• [Directions]:
Write the next part of the post about judging the 2019 Arctic Cloud Developer Challenge, picking up right after its last sentence.

---------- Page extract ----------

Tuesday, March 5, 2019

You have been judged

Arctic Cloud Developer Challenge was amazing
As you may know I was a judge during this years Arctic Cloud Developer Challenge (#acdc2019)
It was a fantastic event with a lot of great content created by the participants. This year was The Simpsons themed and all the teams did a great job creating solutions with a related branding. This year we had special categories for security vulnerability, ethical hacker and black hacker, which would give you negative or positive points. These categories were not overly used, though the Swedes managed to set everyone back 50 points at one time.
We also had one lightning challenge per judge, and while I outsourced mine to the fantastic Elaiza Benitez the other judges chose some really cool scenarios.
For this event we got some really cool MX Chips from Ben Vollmer, my favourite person in Microsoft, and we handed out 1 to each team so they could use them for the IoT category. All the teams were actually doing IoT stuff, which I think is really awesome. IoT is one of the things I believe will be part of everything in the future, in fact I think the abbreviation will disappear in time and we will just take it for a given that everything around us is connected, so I was very happy to see that all the teams made an effort.
We had 3 judging sessions over the three days, where we would give out points to each time in each category, and the winner of a category would get a crown to show off that they are “the ones to watch” for that category. On the second and third day we would collect the crowns and hand them out to the new winner. By the end of the second day the Three Eyed Fishes (Skill) were clearly in front with quite a few points, and I think a lot of the teams got nervous.
On the final day the teams went into full focus mode, and the mood was very intense for several hours. Unfortunately for the Three Eyed Fishes they lost 2 team members the last 24 hours due to family situations, so they had a huge handicap in terms of planning and redistributing responsibilities among the other members, and the competition did not slack off in the face of potential victory.
After the third and final judging the new team scores looked much more even, and the popular vote points could swing it any direction


The teams got 10 minutes to present their solution, and at the end all the attendees, judges, guests and organizers got to vote for their favourite. Each vote counted 15 points, and the teams could not vote for themselves (which would give them 15 minus points). It was really close, but in the end the Swedish Snowballs (DQC) brought home the victory by a margin of 55 points over the Three Eyed Fishes.

This was an amazing performance by the Swedish Snowballs, as they went from last place to first place in 24 hours. The big thing about the final day was that each crown was worth 100 points, so winning any category on the final day would not only give 100 points for the category, but an additional bonus of 100 for going home with the crown. The Swedish Snowballs managed to capture three crowns, and here’s a quick overview of which and why
  • The Genesis Tub (IoT category): The first two days they struggled a lot with their devices, and they brought quite a few of them to the show. However, on the third they had worked through all their issues, and they had 3 working Raspberry Pi units placed around the venue with cameras, looking for Nelson to try and avoid him. The main thing that swayed the judges was the fact that they had experimented with facial recognition for a long time, and finally decided to move the processing off the pies and created an online service which did all the processing for them. This got the processing time down from well over 10 seconds to around 1 second, making it a much more fluid solution. This is a great demonstration of how IoT edge devices should not be assigned the responsibility of processing, but only do the work they were meant for (image capturing and motion detection in this case).

---------- Available data ----------

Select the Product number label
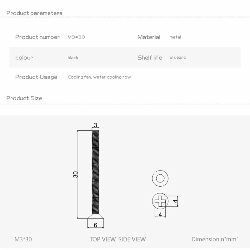 coord(38,37)
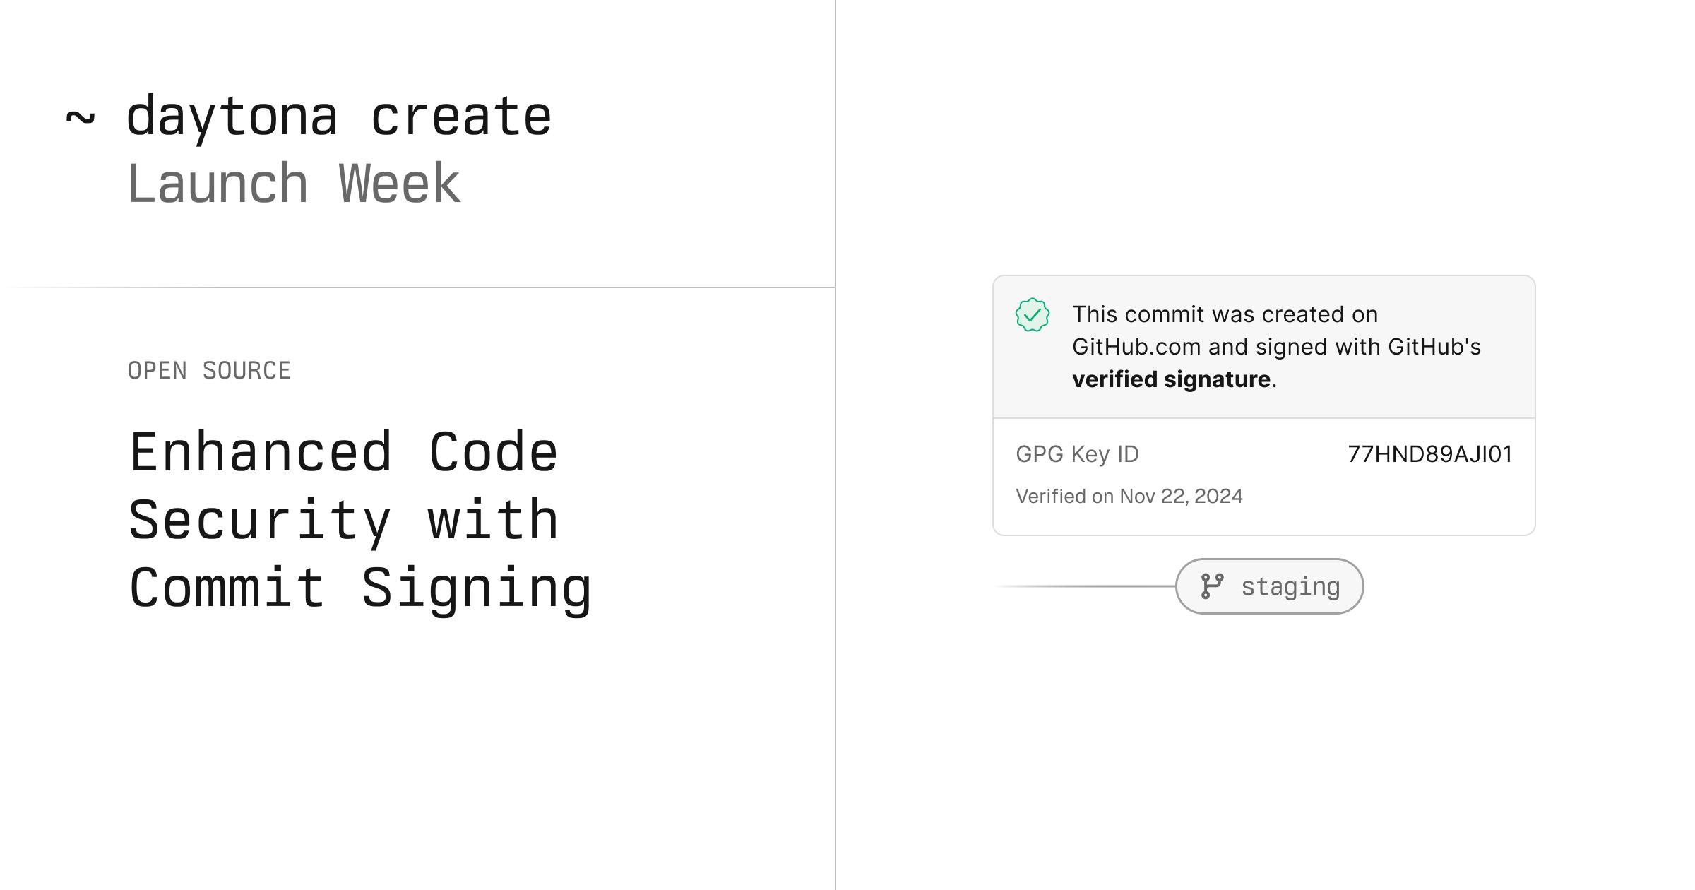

----------

• [Answer section]:
  • Obey the Hypno Toad (UI+UX): The entire interface was built in react, which means it worked great on all devices when they first got it working. However, they made sure to go the extra mile by taking Simpsons sprites and animating them, and they created custom icons for picking a character. Additionally, they added an alert system which included audible and visual alerts, so you would get notification if Nelson was spotted on your path. They also considered that iOS removed alerts from their latest updates, so while platform alerts worked on Android and Windows, the iOS devices would get a visual notification on the top of their screen, which managed to be informative without getting in the way of the map navigation. In other words the UI was not only visually nice to look at, it was also designed in a way which would be possible to integrate into the display unit in a modern car without obstructing the navigation.
  • Automated Teller Machineyolatrolamaton (business value): The reason for winning this was that they had several clear, understandable business scenarios for their solution. It was something they could use for Safari tours and parks to make sure that people could go where the animals were. It could also be used to warn people about dangerous animals in an area, to identify poachers, to create evacuation routes in a natural disaster situation, etc. Additionally, it was working and deployed to a public web site, so the product was ready for sale at the time we went around judging.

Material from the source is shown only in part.